──────── DOCUMENT EXCERPT ────────

The familiarity of these complaints is a reminder that with scale comes a legacy, an installed base and expectations. If someone had deployed Microsoft Loop outside of Microsoft as a standalone app, it wouldn’t be judged to this standard. Limited launch capabilities would be the expectation. Users would be asking for integration with Outlook, Teams and so on. The independent Loop would respond with a wave of the hand and suggest a future product roadmap.

Judge Microsoft Loop by the Work. Trust the humans to decide.

As noted above, the potential of new model of collaboration has been a long-hyped thing. Atomic collaboration is just the latest variation from all in one apps, to real-time synchronisation, to document collaboration, to collaboration on the graph, in the workspace, in the channel or on a single pane of glass. Whether atomic collaboration blows everything else away will be determined in user’s hands. For that to happen, it will come down to the value that it delivers to do work better, faster, safer and easier.

Most new collaboration apps fail because they get the model of work wrong. The engineers of these apps often work out from “What can we build, what might people do and where can we deploy it?” Sadly, that produces outcomes that are a world away from “What are users trying to achieve and what do you actually need to work together better in a real human way?” Finding new ways to enable collaboration in the flow of work demands a deep understanding of work and what employees and the collaborators are seeking to achieve.

──────── INPUT DATA ────────

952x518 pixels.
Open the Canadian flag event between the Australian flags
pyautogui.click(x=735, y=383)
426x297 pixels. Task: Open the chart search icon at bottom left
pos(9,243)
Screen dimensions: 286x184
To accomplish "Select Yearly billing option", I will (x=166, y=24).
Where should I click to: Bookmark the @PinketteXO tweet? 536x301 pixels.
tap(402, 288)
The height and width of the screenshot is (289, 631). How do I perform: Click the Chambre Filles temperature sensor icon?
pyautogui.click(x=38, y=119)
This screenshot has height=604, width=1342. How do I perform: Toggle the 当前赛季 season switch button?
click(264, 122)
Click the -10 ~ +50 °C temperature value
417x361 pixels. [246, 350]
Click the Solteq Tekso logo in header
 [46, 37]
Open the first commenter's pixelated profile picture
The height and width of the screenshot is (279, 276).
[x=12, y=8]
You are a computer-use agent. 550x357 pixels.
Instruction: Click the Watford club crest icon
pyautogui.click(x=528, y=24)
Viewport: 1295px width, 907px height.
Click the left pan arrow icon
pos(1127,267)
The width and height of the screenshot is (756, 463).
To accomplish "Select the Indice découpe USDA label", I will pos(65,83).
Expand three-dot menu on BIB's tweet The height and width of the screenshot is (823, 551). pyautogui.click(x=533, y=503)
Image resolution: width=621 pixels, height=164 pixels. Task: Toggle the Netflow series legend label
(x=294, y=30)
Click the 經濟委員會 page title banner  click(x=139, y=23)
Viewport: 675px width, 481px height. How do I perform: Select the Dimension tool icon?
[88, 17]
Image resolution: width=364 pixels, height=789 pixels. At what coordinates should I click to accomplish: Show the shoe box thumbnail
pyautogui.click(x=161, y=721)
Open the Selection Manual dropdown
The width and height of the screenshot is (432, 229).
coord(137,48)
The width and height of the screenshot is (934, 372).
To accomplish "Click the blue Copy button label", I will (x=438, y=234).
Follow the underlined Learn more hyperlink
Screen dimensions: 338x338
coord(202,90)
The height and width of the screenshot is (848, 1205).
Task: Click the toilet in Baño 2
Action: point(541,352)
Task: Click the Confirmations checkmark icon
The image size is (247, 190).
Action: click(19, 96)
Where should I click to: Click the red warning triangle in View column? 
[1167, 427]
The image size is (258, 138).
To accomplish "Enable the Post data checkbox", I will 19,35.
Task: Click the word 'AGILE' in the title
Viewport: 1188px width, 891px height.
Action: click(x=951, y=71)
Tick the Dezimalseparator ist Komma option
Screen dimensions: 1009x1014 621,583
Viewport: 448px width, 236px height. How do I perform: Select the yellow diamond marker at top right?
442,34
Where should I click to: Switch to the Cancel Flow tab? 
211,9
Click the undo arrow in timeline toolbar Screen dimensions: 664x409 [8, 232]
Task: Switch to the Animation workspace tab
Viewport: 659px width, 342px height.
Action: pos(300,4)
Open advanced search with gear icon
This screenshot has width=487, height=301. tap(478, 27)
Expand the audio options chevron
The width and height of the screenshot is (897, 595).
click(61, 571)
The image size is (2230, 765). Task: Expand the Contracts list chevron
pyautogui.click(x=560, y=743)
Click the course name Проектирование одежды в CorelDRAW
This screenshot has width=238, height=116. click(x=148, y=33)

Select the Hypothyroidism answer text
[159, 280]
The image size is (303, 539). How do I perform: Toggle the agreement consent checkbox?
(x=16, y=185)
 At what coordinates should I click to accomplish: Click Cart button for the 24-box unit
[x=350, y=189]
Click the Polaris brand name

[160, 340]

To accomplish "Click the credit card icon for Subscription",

────────

# PROBLEMS TO WORK ON
1. Write out the passage of the Microsoft Loop text from "Judge Microsoft Loop" up to and including "safer and easier.".
2. Pick up the Microsoft Loop text after its final sentence and keep writing it.

# ANSWERS BY TASK
1.
Judge Microsoft Loop by the Work. Trust the humans to decide.

As noted above, the potential of new model of collaboration has been a long-hyped thing. Atomic collaboration is just the latest variation from all in one apps, to real-time synchronisation, to document collaboration, to collaboration on the graph, in the workspace, in the channel or on a single pane of glass. Whether atomic collaboration blows everything else away will be determined in user’s hands. For that to happen, it will come down to the value that it delivers to do work better, faster, safer and easier.

2.
Often these apps fail because they ask for changes in use case or work metaphor that are too unfamiliar to users and the bridge to the future is too great for adoption. We mostly understand document storage, document collaboration, meetings, calls and team chat as forum for collaboration, but we are always learning new and better ways to do each. These are not the only formats of collaboration, they are just the most obvious ones. Tools like Miro challenge us to consider collaboration at the whiteboard, with sticky notes and in a workshop. Each new tool opens up a wider array of opportunities for us.

New models require users to learn new patterns of work and to see the value to them and the organisation. The latter is why so many still query the value of enterprise collaboration in Yammer – talking to an unknown anyone hidden in everyone in the organisation to support work through connecting, sharing, solving or innovating is still not in everyone’s paradigm of work.

Creating the future patterns for connecting, sharing, solving and innovating together using Microsoft Loop will be the outcome of the interplay between the champions and change agents in organisations looking for better ways of working and the Microsoft product team who keeps up the innovations to support the growth of the product. At the same time, the flexibility will inspire others in the market. The challenge always is avoiding choice paralysis from too many options and too much complexity but this early in the product lifecycle, let the humans decide what works best. I can’t wait to give it a try and see what new capabilities it brings to my work.